ARCHITECTONIC STUDIES OF RADIO

Radio Explorations is an experimental research project that combines machine learning tools with design of data observatories: web-based interfaces that facilitate searching and navigating across the digital archive of radio signals. Machine learning algorithms, more specifically the self-organizing map (SOM)¹, operate in this space as mechanisms of differentiation: a way of ordering differences based on probability. These unsupervised processes for organising unstructured data demonstrate working with data observatories as negentropic, synthesis-oriented ways to acquire knowledge about different types of transmissions.

Could we identify a signal based on its similarity to other, known signals? Which signals sound the most like bird songs? The project gives access to this incomplete archive in an organized way, presenting the radio enthusiast as well as a researchers interested in information studies, digital humanities or media materiality, with ways to navigate the signal space according interests and questions we might want to ask it.

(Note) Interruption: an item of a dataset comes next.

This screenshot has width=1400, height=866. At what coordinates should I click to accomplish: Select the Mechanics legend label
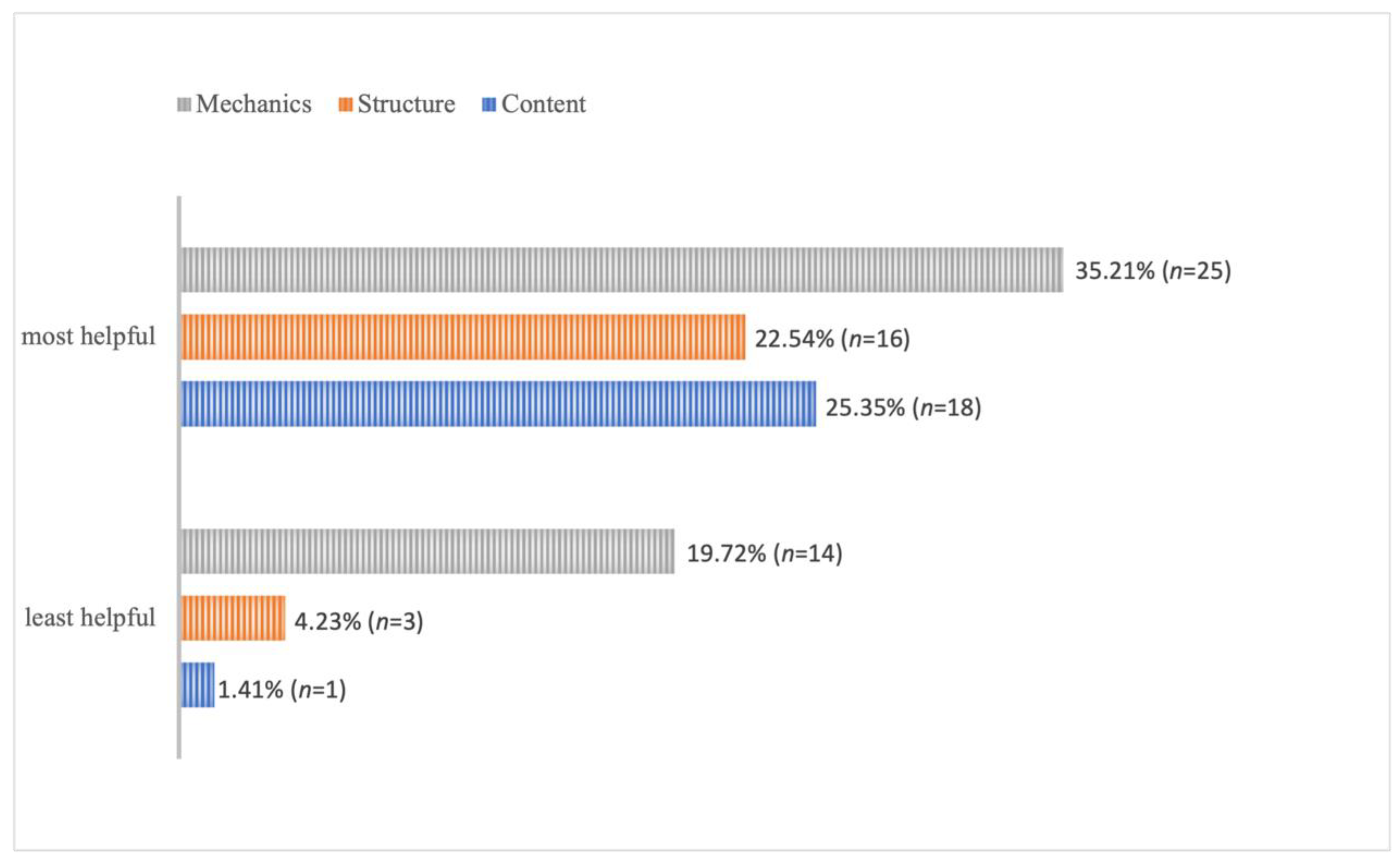[x=254, y=104]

In addition to exploring effective ways to organise digital data, the project problematizes what is sometimes referred to as ‘digital literacy’ ², namely how computation and networks work and what we can learn with them. I engage in a practice of experimenting with machine learning algorithms in order to challenge instrumental categorizations of technical artefacts, such as radio signals. Inspired by the feminist critique of technoscience, I propose becoming skilled in using these advanced computational techniques differently, as one possible mode of resistance. The outputs of the Radio Explorations project gesture at a possible way for doing this.

KNOWING SIGNALS

What we know about radio signals spans different domains of human sensibility and legibility. For example, a communication engineer knows how the signals ‘sounds’ in its demodulated form, how its spectrogram looks like. More importantly, they know how the signal works, how information is modulated on the carrier wave, at which frequency it occurs and where. How can we move across these different domains of knowing signals, without acquiring the depth and span of expert knowledge, but having access to a large collection of signals as artifacts?

Currently, radio signals are categorized according to their frequency band (VLF, LF, MF, HF, VHF, UHF) or use in military, aviation, satellite, radar, marine, navigation, amateur domains. Two primary modalities, acoustic and visuals are typically used to access information on present and past radio transmissions. Different modes of demodulation and parameters for transforming signals into the visual domain (i.e Short-time Fourier transform, STFT) can give us the different perspectives on signal qualities necessary to understand or at least identify a signal.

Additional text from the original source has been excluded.